0から作り上げられる、完成品の殺人鬼を、この目で見てみたい。
睦月のいく末を――――見てみたい。
「なぁ、甘瓜。食事が終わったら、次はどこに向かう?」
「ん~、別に? どこでもいいよ。気の向くままにブラブラと、睦月の仇を見つけるまでテキトーに歩き回ろうよ。お金がなくなったりしたら、また誰かから奪えばいいし」
「それもそうだな…………。よしっ、それじゃ取り敢えず、太陽かなにかにでも向かって歩いていくか。学園ドラマの最終回っぽくていいかもだぜ?」
「好きにしようよ。
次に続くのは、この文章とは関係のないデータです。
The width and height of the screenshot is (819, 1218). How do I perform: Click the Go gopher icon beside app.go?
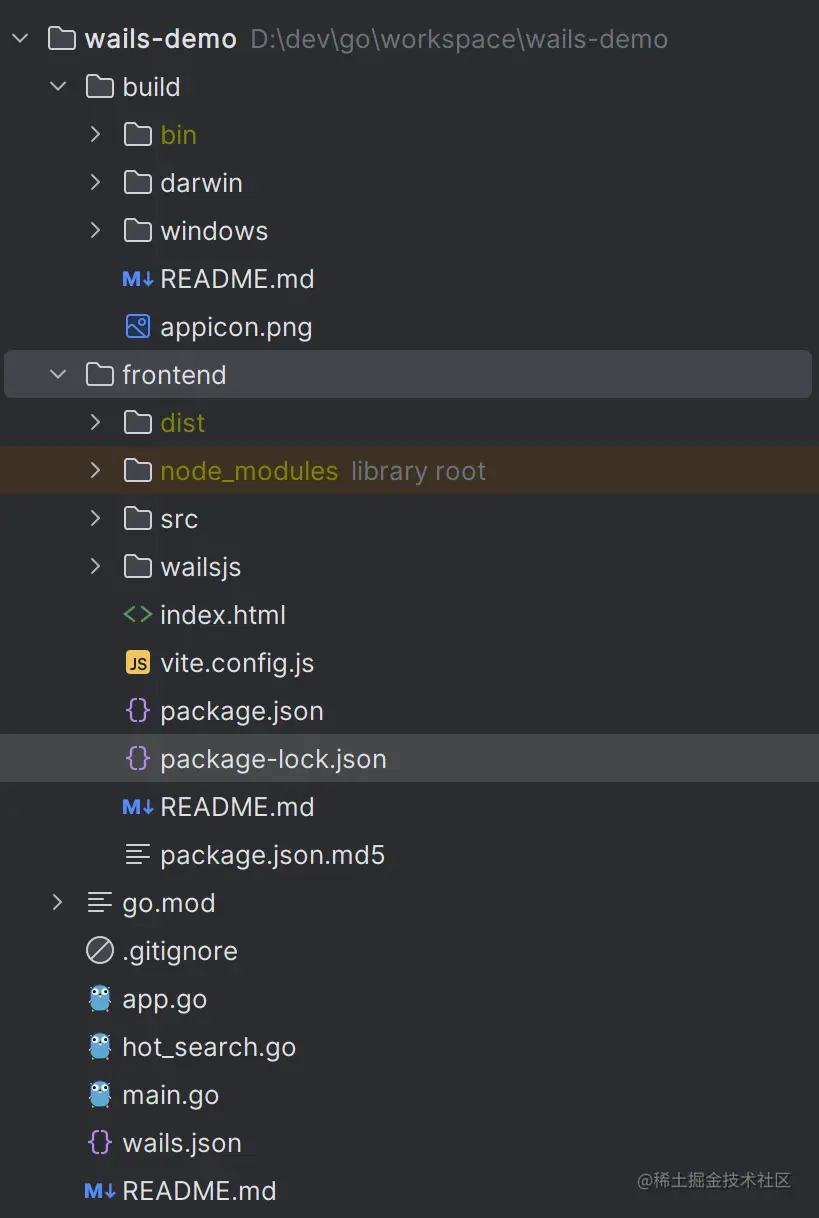[x=100, y=999]
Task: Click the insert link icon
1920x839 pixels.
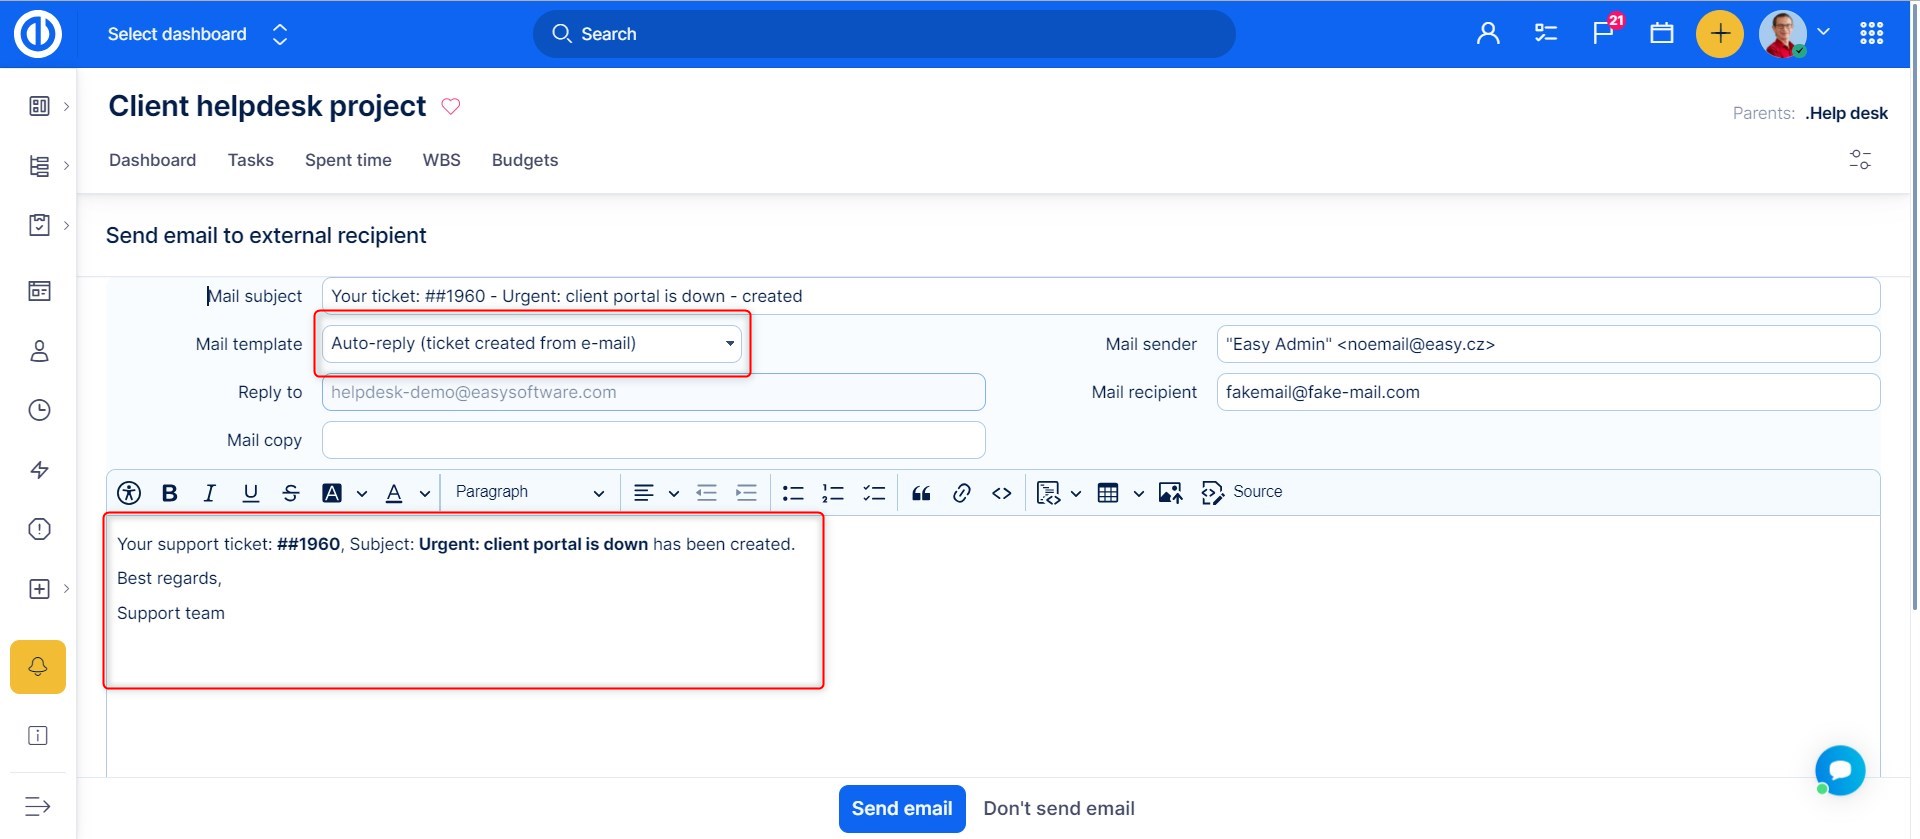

あたしは睦月についていくからさ。元々当ても目的もない旅、睦月の行きたい方向が、あたしの行きたい方向だよ」
「お、嬉しいこと言ってくれんじゃねーか。オレが男だったら惚れてたぜ。いや、女の今でも、あんたのことを押し倒したいっつー情欲で一杯だ」
「さり気無く百合ものに方向転換をしないでよ…………。あ、料理来たよ」
「お、本当だ」
そう言って迎えた店員が持っていたのは、あたしの燃え盛るように赤いキムチチャーハンと、睦月の血の滴るステーキだった。
あたしたちは二人して料理を口に入れ、同じような顔で笑い合う。
殺意の炎で妖しく歪んだ、殺人鬼の笑みだった。